**DATA UNDER STUDY:**
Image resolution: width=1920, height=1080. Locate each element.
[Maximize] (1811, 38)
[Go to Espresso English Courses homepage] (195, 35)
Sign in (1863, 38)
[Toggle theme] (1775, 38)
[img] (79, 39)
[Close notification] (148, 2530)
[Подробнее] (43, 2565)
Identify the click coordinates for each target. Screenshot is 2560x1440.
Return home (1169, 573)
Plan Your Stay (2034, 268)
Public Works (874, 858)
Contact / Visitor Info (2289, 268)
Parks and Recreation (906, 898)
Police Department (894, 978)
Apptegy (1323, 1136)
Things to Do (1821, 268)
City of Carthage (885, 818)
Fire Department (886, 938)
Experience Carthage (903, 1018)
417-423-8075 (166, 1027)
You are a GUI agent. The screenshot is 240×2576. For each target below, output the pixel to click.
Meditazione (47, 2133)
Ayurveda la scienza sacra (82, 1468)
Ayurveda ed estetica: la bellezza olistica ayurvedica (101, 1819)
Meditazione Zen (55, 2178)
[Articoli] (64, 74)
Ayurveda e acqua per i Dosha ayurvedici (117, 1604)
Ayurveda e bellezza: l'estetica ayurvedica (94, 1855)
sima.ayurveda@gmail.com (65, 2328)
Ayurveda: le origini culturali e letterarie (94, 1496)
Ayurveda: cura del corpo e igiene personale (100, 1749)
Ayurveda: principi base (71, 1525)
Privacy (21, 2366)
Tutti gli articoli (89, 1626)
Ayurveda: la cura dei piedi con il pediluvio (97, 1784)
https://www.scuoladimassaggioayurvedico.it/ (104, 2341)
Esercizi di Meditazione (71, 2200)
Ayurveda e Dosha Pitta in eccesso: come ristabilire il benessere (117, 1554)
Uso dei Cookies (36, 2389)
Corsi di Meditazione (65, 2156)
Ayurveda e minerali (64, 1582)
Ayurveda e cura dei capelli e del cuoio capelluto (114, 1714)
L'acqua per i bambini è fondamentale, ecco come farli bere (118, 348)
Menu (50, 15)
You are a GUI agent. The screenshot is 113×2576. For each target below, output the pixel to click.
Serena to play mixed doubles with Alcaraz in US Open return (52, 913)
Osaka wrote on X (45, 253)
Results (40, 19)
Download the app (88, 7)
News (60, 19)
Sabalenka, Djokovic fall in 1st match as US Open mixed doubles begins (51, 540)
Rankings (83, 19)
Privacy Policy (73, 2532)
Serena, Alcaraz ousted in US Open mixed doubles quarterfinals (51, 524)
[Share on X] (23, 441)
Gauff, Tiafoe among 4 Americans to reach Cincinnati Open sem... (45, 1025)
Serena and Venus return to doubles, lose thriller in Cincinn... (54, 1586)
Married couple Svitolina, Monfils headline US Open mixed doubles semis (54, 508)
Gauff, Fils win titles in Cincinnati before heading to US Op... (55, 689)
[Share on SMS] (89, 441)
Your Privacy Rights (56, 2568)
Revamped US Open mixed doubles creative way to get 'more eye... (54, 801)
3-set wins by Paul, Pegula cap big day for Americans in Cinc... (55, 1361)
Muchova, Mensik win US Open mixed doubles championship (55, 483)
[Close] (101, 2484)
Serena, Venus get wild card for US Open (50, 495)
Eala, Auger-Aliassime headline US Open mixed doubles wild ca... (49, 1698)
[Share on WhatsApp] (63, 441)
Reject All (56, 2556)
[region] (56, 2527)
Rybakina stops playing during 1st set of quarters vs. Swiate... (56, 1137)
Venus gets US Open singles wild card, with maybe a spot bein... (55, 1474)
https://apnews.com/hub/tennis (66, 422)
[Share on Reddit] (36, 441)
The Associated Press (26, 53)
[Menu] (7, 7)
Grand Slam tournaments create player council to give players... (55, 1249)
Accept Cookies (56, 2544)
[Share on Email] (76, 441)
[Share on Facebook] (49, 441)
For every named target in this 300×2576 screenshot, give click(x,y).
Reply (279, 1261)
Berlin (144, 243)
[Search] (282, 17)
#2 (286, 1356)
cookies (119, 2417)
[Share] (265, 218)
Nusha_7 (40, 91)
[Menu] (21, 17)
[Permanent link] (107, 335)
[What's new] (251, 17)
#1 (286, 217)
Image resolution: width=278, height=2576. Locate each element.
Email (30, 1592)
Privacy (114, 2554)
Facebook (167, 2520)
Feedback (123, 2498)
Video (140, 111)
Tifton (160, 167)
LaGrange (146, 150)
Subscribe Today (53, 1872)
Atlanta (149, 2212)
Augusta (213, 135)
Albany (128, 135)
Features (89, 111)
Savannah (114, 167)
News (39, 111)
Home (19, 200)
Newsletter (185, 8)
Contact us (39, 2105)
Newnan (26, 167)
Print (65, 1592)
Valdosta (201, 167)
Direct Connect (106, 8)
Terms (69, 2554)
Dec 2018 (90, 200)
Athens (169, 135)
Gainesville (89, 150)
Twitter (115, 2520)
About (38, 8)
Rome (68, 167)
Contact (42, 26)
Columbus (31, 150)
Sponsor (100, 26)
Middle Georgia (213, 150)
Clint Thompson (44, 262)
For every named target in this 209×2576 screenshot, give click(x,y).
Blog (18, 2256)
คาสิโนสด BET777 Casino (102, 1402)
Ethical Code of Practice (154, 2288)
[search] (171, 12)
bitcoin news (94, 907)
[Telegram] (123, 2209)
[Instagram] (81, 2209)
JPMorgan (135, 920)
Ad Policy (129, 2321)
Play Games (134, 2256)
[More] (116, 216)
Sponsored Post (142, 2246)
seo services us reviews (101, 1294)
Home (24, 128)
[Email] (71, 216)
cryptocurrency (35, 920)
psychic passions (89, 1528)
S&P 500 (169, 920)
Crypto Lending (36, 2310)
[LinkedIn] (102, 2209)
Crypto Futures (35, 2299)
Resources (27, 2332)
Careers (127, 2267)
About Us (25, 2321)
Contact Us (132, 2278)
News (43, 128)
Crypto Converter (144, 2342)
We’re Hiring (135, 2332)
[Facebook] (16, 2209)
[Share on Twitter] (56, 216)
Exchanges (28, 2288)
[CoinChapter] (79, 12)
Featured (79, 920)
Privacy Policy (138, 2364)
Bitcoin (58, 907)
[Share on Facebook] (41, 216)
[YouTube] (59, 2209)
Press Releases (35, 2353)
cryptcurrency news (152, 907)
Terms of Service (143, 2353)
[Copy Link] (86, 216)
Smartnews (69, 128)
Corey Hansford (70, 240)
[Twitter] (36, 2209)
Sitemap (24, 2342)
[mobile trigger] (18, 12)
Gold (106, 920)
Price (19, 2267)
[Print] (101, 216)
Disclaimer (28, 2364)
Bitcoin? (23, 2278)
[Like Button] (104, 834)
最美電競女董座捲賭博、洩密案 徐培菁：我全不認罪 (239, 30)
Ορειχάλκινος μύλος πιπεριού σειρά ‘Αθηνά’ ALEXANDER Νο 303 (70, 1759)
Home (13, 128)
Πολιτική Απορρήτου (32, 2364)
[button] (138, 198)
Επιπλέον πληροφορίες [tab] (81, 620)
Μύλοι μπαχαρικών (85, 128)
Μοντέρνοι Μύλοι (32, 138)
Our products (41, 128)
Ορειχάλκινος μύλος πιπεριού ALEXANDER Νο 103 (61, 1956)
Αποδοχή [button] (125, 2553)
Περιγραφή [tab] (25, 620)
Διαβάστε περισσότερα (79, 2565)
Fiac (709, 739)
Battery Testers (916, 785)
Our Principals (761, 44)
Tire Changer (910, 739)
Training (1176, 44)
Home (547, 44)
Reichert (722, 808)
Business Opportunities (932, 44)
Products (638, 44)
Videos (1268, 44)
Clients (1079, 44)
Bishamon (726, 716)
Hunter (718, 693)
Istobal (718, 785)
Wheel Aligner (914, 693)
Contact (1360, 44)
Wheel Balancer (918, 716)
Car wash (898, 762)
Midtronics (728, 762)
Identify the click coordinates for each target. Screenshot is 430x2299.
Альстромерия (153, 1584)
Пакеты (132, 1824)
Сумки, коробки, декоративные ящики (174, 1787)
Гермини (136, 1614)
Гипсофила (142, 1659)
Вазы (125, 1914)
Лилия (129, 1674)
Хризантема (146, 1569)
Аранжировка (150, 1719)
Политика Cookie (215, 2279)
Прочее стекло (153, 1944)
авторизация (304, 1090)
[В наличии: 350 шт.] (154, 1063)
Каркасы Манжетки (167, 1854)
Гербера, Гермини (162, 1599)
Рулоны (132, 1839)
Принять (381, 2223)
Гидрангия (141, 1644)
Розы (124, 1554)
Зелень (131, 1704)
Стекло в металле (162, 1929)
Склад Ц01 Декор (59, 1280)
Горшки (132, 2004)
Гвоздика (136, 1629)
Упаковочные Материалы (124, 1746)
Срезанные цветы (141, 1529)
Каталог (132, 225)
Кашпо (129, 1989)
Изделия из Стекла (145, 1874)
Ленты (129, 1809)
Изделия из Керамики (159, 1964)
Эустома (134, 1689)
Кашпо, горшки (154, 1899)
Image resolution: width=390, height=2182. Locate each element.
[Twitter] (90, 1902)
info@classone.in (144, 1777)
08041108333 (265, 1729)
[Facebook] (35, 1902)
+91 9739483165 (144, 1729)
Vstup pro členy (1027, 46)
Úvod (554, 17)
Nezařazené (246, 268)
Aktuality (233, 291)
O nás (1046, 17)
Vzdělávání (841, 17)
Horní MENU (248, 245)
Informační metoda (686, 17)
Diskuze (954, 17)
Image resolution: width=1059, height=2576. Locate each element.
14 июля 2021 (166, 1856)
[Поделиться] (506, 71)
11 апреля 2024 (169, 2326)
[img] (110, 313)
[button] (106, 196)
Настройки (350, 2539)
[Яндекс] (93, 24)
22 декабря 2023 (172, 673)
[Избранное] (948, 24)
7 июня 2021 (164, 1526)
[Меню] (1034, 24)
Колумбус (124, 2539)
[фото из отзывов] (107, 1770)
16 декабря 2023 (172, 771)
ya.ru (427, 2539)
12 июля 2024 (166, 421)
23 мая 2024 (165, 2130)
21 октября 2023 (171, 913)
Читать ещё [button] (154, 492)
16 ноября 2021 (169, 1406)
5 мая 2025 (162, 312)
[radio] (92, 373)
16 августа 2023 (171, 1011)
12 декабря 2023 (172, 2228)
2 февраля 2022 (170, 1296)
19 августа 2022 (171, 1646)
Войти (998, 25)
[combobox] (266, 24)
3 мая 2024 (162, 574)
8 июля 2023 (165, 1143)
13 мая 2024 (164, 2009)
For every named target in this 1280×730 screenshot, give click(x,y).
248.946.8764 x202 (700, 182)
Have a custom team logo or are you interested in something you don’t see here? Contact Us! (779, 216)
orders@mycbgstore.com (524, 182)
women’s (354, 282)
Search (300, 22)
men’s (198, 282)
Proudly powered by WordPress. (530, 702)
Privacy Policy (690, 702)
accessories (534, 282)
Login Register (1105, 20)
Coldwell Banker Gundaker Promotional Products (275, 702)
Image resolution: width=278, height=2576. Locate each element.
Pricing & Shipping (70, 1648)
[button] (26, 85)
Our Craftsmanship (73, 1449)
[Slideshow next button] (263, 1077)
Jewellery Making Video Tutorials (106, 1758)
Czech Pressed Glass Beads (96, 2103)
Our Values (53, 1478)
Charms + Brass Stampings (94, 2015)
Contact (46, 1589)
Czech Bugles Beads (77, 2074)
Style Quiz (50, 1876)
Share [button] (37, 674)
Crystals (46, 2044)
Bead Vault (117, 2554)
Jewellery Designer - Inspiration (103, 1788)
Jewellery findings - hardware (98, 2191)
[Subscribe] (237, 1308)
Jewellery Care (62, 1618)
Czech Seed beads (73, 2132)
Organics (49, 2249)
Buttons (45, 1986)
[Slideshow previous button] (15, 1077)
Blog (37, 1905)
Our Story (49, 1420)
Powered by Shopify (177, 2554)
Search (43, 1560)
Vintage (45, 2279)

**WHAT YOU HAVE TO DO:**
From the records above, transcribe exactly the run of lines that opens with the line holding "https://apnews.com/hub/tennis (66, 422)" and closes with the line holding "Careers (127, 2267)", both included.

**ANSWER BELOW:**
https://apnews.com/hub/tennis (66, 422)
[Share on Reddit] (36, 441)
The Associated Press (26, 53)
[Menu] (7, 7)
Grand Slam tournaments create player council to give players... (55, 1249)
Accept Cookies (56, 2544)
[Share on Email] (76, 441)
[Share on Facebook] (49, 441)
For every named target in this 300×2576 screenshot, give click(x,y).
Reply (279, 1261)
Berlin (144, 243)
[Search] (282, 17)
#2 (286, 1356)
cookies (119, 2417)
[Share] (265, 218)
Nusha_7 (40, 91)
[Menu] (21, 17)
[Permanent link] (107, 335)
[What's new] (251, 17)
#1 (286, 217)
Image resolution: width=278, height=2576. Locate each element.
Email (30, 1592)
Privacy (114, 2554)
Facebook (167, 2520)
Feedback (123, 2498)
Video (140, 111)
Tifton (160, 167)
LaGrange (146, 150)
Subscribe Today (53, 1872)
Atlanta (149, 2212)
Augusta (213, 135)
Albany (128, 135)
Features (89, 111)
Savannah (114, 167)
News (39, 111)
Home (19, 200)
Newsletter (185, 8)
Contact us (39, 2105)
Newnan (26, 167)
Print (65, 1592)
Valdosta (201, 167)
Direct Connect (106, 8)
Terms (69, 2554)
Dec 2018 (90, 200)
Athens (169, 135)
Gainesville (89, 150)
Twitter (115, 2520)
About (38, 8)
Rome (68, 167)
Contact (42, 26)
Columbus (31, 150)
Sponsor (100, 26)
Middle Georgia (213, 150)
Clint Thompson (44, 262)
For every named target in this 209×2576 screenshot, give click(x,y).
Blog (18, 2256)
คาสิโนสด BET777 Casino (102, 1402)
Ethical Code of Practice (154, 2288)
[search] (171, 12)
bitcoin news (94, 907)
[Telegram] (123, 2209)
[Instagram] (81, 2209)
JPMorgan (135, 920)
Ad Policy (129, 2321)
Play Games (134, 2256)
[More] (116, 216)
Sponsored Post (142, 2246)
seo services us reviews (101, 1294)
Home (24, 128)
[Email] (71, 216)
cryptocurrency (35, 920)
psychic passions (89, 1528)
S&P 500 (169, 920)
Crypto Lending (36, 2310)
[LinkedIn] (102, 2209)
Crypto Futures (35, 2299)
Resources (27, 2332)
Careers (127, 2267)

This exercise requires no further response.